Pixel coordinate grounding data
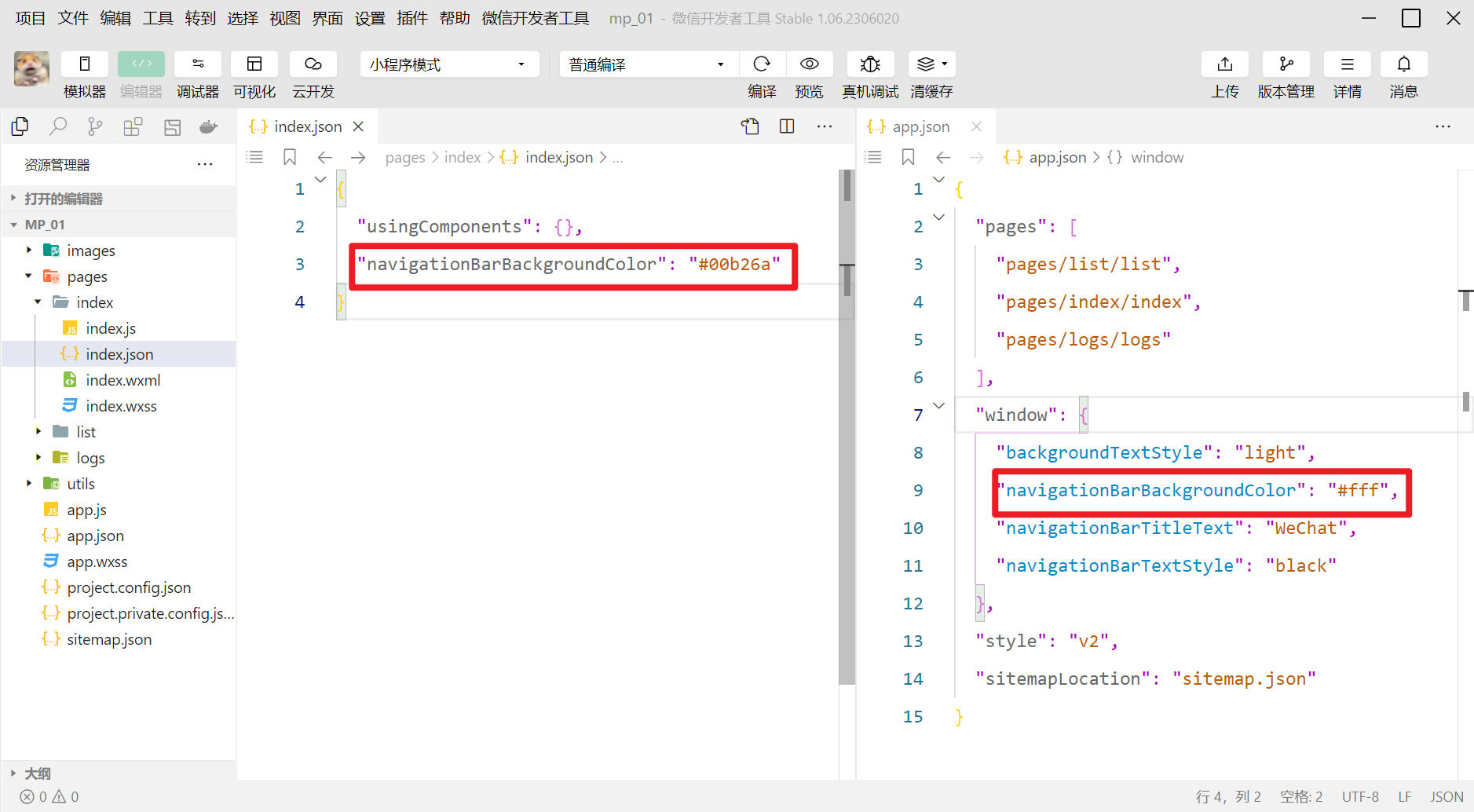
Task: Open app.wxss file in explorer
Action: [97, 561]
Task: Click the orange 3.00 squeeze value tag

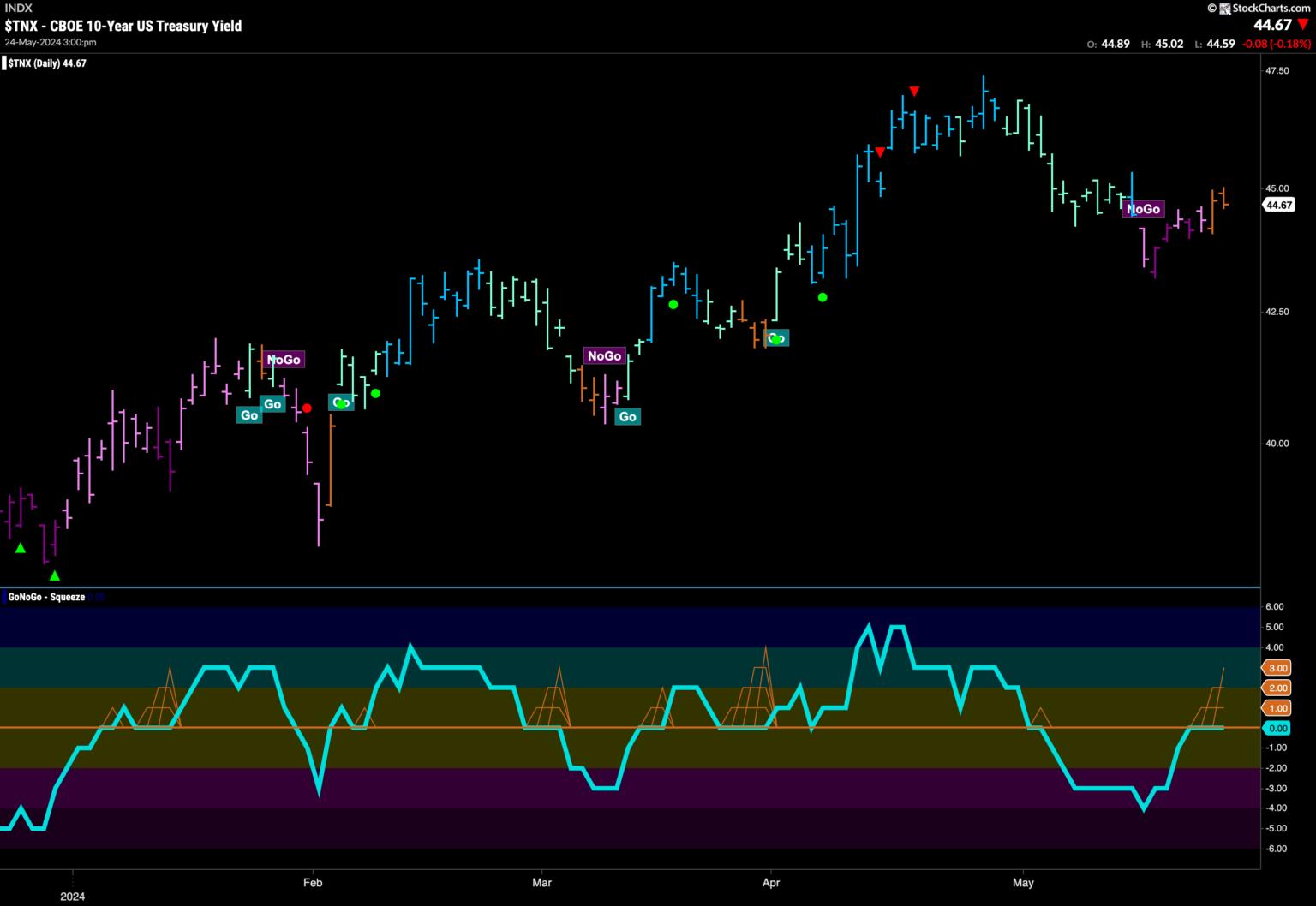Action: (1277, 667)
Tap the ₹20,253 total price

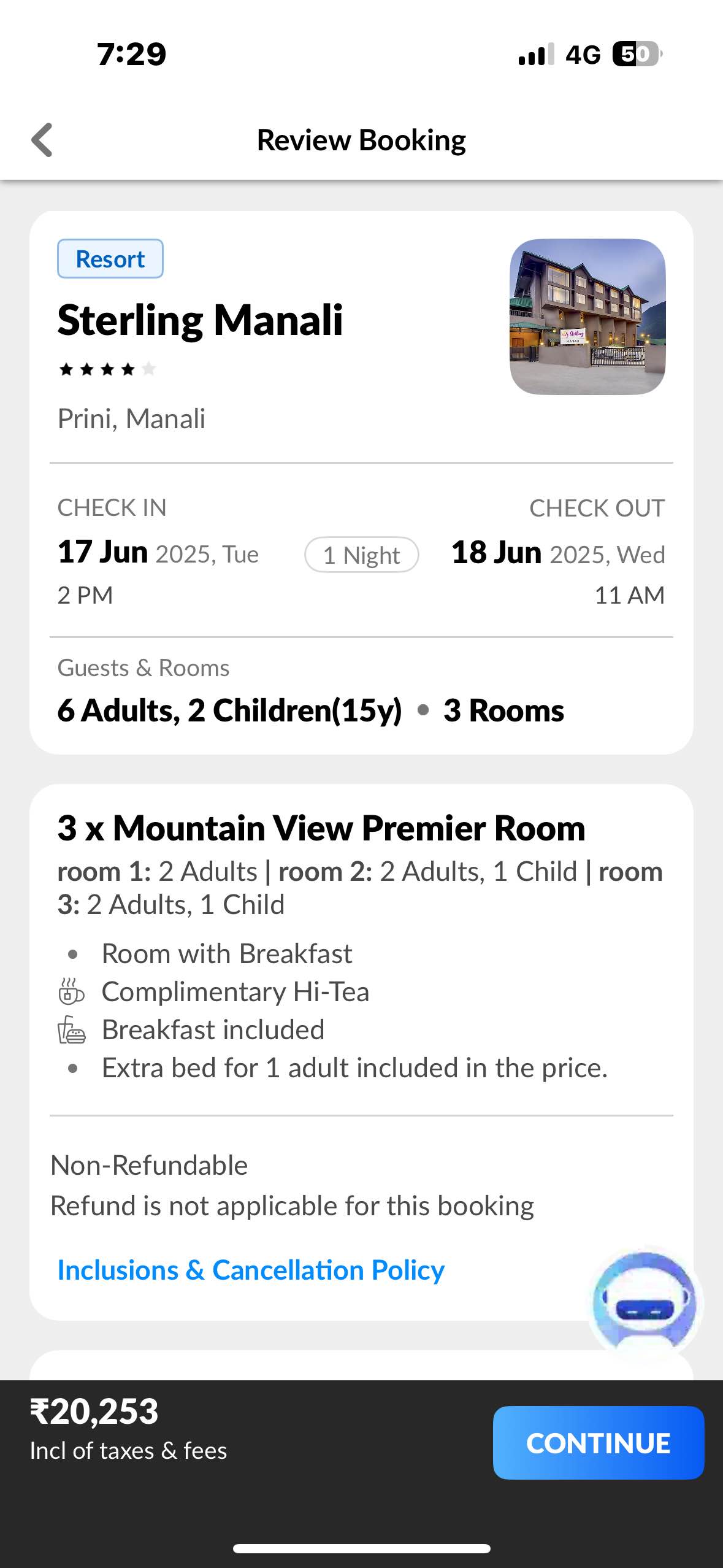(94, 1411)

**EXERCISE INSTRUCTIONS**
Nothing but the lines from the one containing "Task: Click the orange 3.00 squeeze value tag" through the last line of the data should appear in the answer, copied exactly, with pictures excluded.

**EXERCISE RESULT**
Task: Click the orange 3.00 squeeze value tag

Action: (1277, 667)
Tap the ₹20,253 total price

(94, 1411)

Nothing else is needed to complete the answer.